En contraste avec la longue énumération des œuvres de la chair, le fruit de l’Esprit est unique : " Voici le fruit de l’Esprit : amour, joie, paix, patience, bonté, bienveillance, foi, douceur, maîtrise de soi ; contre de telles choses, il n’y a pas de loi. Ceux qui sont au Christ ont crucifié la chair avec ses passions et ses désirs. Si nous vivons par l’Esprit, marchons aussi sous l’impulsion de l’Esprit " (22-25).

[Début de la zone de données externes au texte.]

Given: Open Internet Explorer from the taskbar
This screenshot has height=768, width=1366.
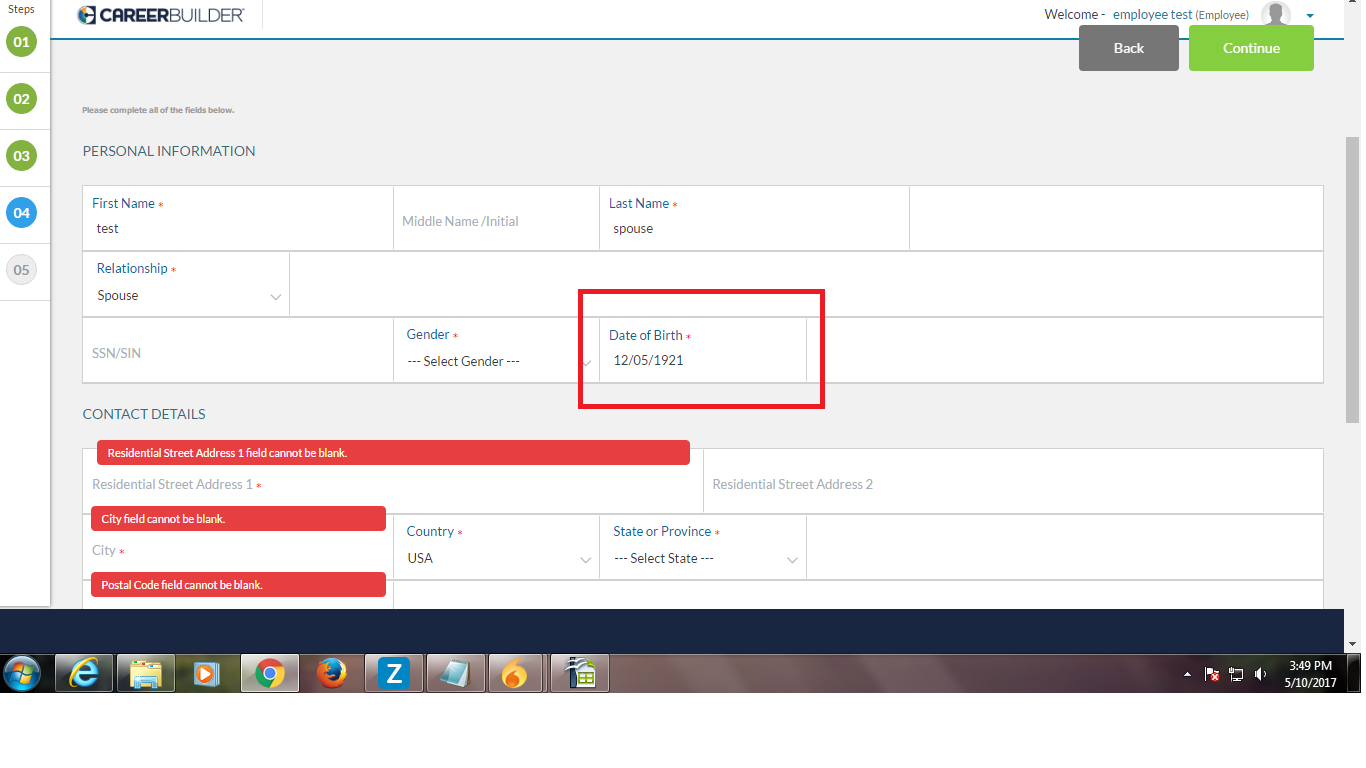Looking at the screenshot, I should click(84, 672).
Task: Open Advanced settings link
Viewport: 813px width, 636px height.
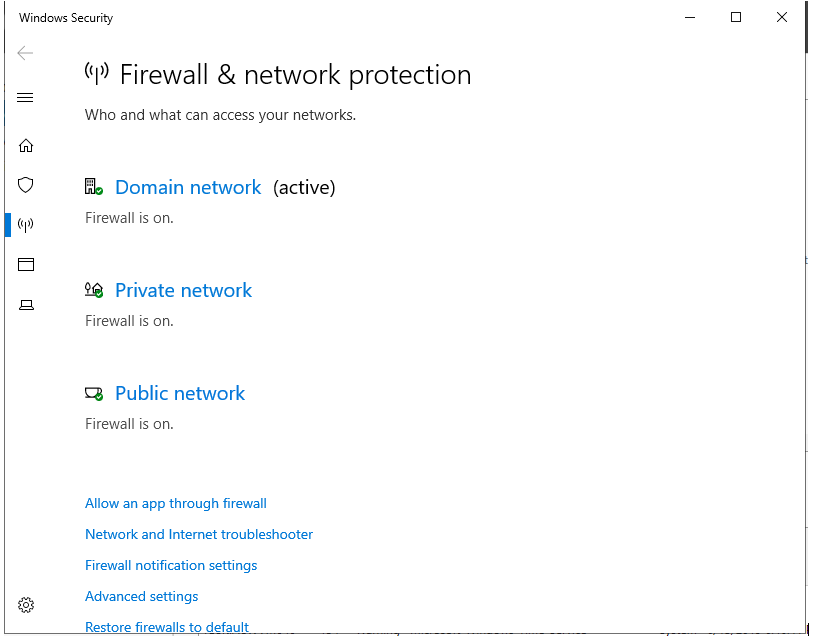Action: pyautogui.click(x=142, y=597)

Il y a bien une liste mais le fruit est au singulier. En tête de la liste figure l’agapè, l’amour, la charité. L’Esprit produit un seul fruit, la charité qui est à la source de tout le comportement moral du chrétien. La suite de la liste vient comme détailler les composantes de l’amour un peu comme le prisme décompose la lumière blanche ; ou encore, du tronc unique qu’est l’amour éclatent, tels des bourgeons, les multiples vertus qui portent l’homme à un agir plus humain et plus chrétien. Il est vrai que la vie chrétienne est simple puisqu’elle consiste à se mettre, dans la mouvance de l’Esprit d’amour, au service du prochain (5,13).

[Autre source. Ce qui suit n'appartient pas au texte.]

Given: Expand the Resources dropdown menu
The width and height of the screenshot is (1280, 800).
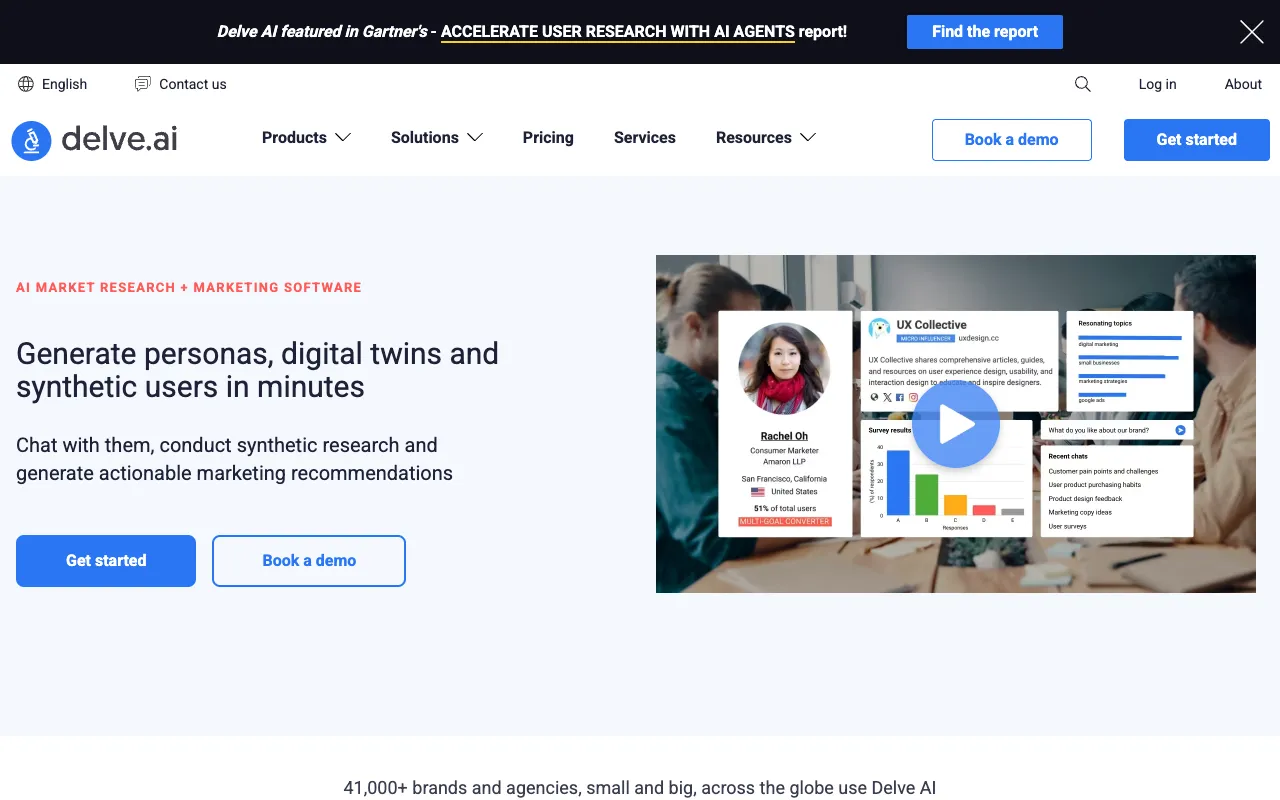Looking at the screenshot, I should pos(765,138).
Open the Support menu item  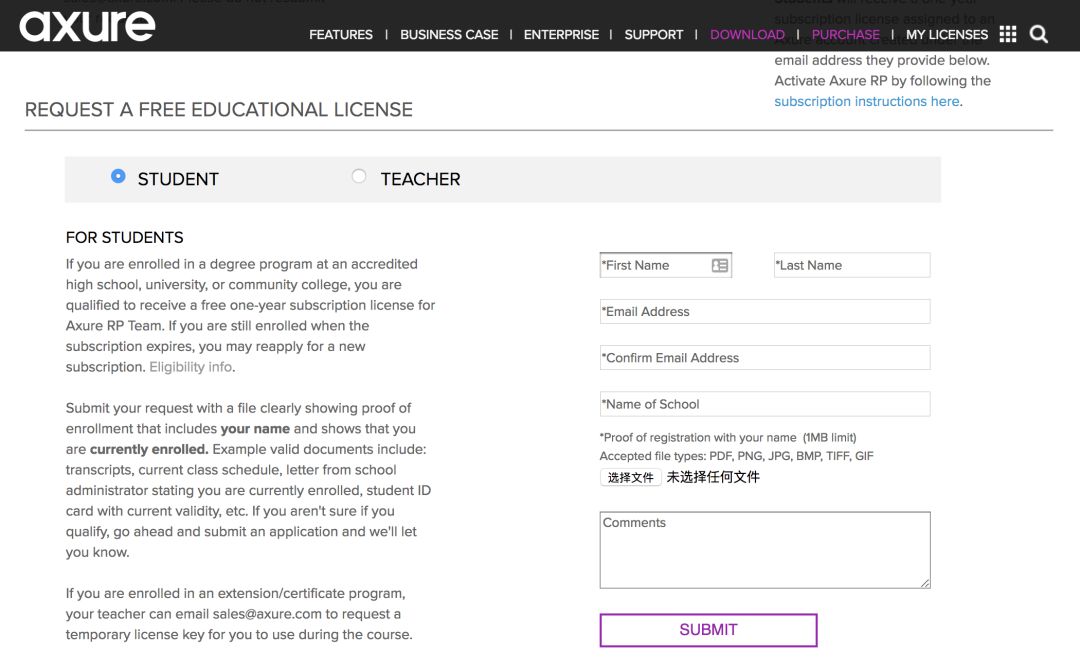[654, 34]
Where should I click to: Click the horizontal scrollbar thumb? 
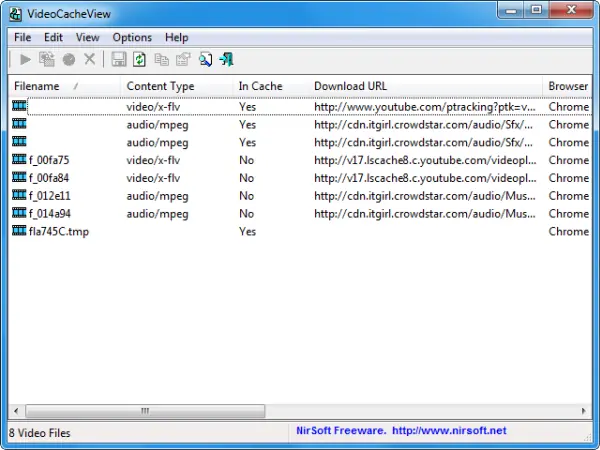click(145, 411)

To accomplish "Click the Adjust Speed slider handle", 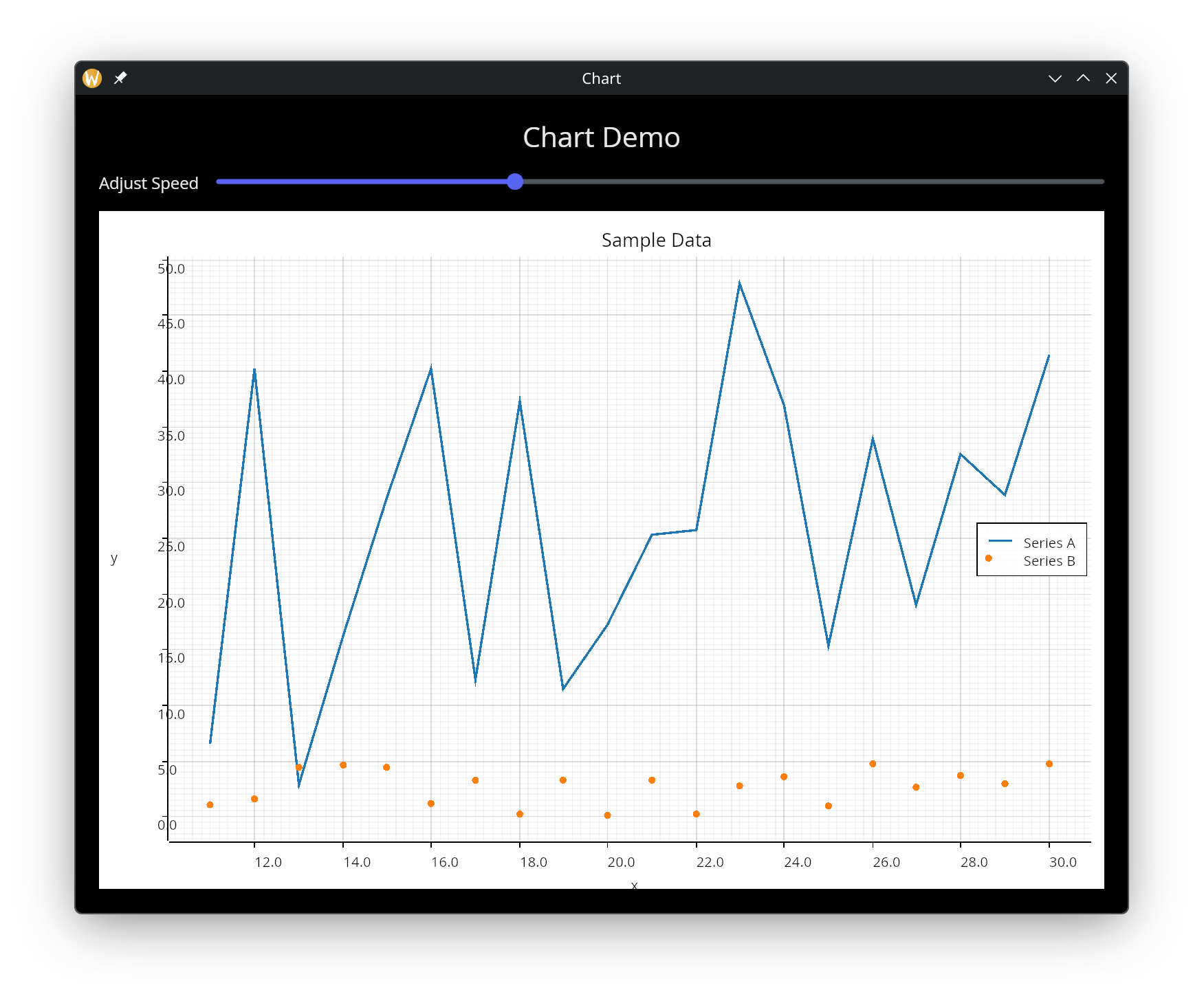I will coord(515,181).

Dans l’Esprit c’est l’amour de Dieu qui a été répandu dans nos cœurs. Il est l’effet de la foi. Comme c’est l’amour d’un chrétien il est orienté d’abord et avant tout vers Dieu. Mais dans ce passage Paul pense avant tout à l’amour du prochain qui se manifeste à travers les actes. Dans la mesure où l’amour est fruit de l’Esprit Saint il comporte nécessairement et du même mouvement l’amour dû à Dieu. " L ‘amour se suffit à lui-même, il plaît par lui-même et pour lui-même. Il est à lui-même son mérite, il est à lui-même sa récompense. L’amour ne cherche hors de lui-même ni sa raison ni son fruit : son fruit c’est l’amour même. J’aime parce que j’aime. J’aime pour aimer… Quelle grande chose que l’amour, du moins il remonte à son principe, s’il retourne à son origine, s’il reflue vers sa source pour y puiser un continuel jaillissement " (saint Bernard commentant le Cantique des Cantiques). L’amour, c’est le nom de Dieu et le cœur du christianisme.

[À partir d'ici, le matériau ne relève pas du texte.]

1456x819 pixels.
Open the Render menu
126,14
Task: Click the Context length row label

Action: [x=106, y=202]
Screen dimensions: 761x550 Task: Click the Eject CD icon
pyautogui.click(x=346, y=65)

La joie est signe de l’amour. Il s’agit de la joie suscitée par l’Esprit et communiqué par Lui. Cette joie est au cœur de l’Evangile. Lorsque Luc veut définir ce qu’est l’Evangile, il fait dire aux anges de la nativité " Ce sera une grande joie pour tout le peuple " (Lc 2,10). Elle est sans rapport avec une émotion simplement passagère. A la base de toute vie chrétienne il y a la conscience de se savoir aimé de Dieu et la joie dans l’Esprit Saint naît de cette certitude. Comme toute joie elle s’extériorise, se communique, se partage, car nul ne fait la fête tout seul. Se savoir aimé de Dieu et avoir envie de partager la joie qui en résulte est la source du témoignage et de la vie missionnaire. C’est encore l’Esprit qui fait tressaillir le Christ de joie dans l’action de grâce au Père, pour ce que celui-ci a disposé dans sa bienveillance : " Il exulta sous l’action de l’Esprit Saint et dit : je te loue Père, Seigneur du ciel et de la terre, d’avoir caché cela aux sages et aux intelligents et de l’avoir révélé aux tout petits " (Lc 10,21-22 // Mt 11,25-27). La joie est un des signes extérieurs de la présence de l’Esprit dans le cœur des croyants. Et c’est pourquoi saint François de Sales disait, en commentant ce passage : " un saint triste est un triste saint ".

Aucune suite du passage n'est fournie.